▶ **ACTIVITY**
All lines of the records below that contain the word "logo" must be listed.

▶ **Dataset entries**
--------

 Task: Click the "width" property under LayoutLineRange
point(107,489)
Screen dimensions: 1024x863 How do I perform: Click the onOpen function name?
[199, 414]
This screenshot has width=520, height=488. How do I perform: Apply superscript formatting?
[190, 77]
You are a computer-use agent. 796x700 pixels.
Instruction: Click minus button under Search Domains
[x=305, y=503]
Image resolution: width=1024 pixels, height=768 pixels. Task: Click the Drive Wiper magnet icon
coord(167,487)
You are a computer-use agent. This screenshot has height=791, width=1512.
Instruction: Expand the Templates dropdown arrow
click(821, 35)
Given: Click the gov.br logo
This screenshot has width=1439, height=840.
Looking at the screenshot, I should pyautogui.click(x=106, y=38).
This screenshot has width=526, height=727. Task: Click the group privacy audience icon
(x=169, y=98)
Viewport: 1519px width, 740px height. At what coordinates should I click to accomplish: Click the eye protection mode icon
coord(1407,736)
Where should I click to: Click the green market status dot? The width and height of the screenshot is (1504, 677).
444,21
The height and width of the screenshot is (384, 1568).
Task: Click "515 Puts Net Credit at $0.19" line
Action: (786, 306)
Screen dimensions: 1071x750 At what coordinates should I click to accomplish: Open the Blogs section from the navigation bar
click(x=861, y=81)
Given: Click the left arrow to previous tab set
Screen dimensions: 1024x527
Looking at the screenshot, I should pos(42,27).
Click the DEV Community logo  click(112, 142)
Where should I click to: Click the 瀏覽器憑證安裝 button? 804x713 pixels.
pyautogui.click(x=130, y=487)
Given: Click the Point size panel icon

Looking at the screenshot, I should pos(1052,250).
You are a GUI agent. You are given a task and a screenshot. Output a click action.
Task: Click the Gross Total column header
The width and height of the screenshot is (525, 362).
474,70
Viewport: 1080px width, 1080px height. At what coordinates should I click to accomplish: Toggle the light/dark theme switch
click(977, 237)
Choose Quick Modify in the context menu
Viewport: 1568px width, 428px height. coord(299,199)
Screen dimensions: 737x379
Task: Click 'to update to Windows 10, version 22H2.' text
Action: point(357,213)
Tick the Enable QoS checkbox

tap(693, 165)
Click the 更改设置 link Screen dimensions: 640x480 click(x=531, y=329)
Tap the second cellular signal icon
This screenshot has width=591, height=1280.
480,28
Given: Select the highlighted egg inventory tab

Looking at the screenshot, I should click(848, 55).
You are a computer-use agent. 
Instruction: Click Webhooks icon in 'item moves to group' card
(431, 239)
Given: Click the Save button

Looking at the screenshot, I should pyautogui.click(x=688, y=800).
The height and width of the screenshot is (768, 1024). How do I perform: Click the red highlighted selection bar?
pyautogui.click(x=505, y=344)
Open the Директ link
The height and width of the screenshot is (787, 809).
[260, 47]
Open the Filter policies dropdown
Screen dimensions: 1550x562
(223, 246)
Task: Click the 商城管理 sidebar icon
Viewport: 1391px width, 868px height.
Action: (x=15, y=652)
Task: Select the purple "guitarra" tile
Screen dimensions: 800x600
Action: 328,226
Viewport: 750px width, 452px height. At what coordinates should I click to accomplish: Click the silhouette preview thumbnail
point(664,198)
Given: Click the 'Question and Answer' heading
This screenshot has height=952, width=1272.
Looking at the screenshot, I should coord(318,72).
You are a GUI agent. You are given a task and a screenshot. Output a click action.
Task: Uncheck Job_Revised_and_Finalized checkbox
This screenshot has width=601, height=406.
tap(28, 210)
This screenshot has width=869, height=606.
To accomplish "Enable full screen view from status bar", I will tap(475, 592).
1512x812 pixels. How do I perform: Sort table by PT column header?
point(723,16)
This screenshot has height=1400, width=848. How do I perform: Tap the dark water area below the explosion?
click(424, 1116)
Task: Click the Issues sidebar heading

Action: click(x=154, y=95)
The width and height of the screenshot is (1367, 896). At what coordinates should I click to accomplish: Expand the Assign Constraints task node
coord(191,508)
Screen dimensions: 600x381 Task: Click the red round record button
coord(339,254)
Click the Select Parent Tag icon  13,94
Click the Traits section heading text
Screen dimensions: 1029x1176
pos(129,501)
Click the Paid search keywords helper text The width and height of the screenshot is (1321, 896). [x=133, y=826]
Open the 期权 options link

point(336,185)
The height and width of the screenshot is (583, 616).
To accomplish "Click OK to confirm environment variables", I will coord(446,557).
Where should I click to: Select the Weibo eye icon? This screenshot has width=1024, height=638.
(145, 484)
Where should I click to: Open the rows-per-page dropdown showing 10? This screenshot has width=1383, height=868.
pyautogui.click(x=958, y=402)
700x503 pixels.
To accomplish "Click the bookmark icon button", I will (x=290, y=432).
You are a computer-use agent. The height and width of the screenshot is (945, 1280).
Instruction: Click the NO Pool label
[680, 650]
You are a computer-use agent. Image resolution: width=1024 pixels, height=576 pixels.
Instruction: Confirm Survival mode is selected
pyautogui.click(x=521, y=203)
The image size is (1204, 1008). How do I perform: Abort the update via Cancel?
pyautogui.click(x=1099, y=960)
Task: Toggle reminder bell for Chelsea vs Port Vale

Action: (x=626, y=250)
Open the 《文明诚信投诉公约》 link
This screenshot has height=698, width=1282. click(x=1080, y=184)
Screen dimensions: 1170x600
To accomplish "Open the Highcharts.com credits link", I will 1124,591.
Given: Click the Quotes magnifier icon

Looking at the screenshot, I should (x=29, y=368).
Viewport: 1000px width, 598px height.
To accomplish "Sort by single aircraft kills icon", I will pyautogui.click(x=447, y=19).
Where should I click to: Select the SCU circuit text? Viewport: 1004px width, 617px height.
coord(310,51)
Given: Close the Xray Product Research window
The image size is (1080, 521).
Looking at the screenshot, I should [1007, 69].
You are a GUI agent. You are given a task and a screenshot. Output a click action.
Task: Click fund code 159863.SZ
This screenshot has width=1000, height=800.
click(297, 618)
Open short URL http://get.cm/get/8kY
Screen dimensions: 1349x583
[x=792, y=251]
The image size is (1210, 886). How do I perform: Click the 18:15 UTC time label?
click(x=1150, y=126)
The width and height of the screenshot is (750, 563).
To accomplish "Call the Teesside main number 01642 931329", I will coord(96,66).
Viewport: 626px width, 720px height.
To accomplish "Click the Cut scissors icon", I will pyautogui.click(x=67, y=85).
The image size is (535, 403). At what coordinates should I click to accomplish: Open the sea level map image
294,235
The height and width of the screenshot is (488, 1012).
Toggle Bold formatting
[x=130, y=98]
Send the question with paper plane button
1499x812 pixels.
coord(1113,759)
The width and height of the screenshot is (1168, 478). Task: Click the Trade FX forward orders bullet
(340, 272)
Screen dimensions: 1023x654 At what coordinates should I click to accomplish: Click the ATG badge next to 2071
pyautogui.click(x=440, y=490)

--------

▶ **EXERCISE OUTPUT**
Given: Click the gov.br logo
Click the DEV Community logo  click(112, 142)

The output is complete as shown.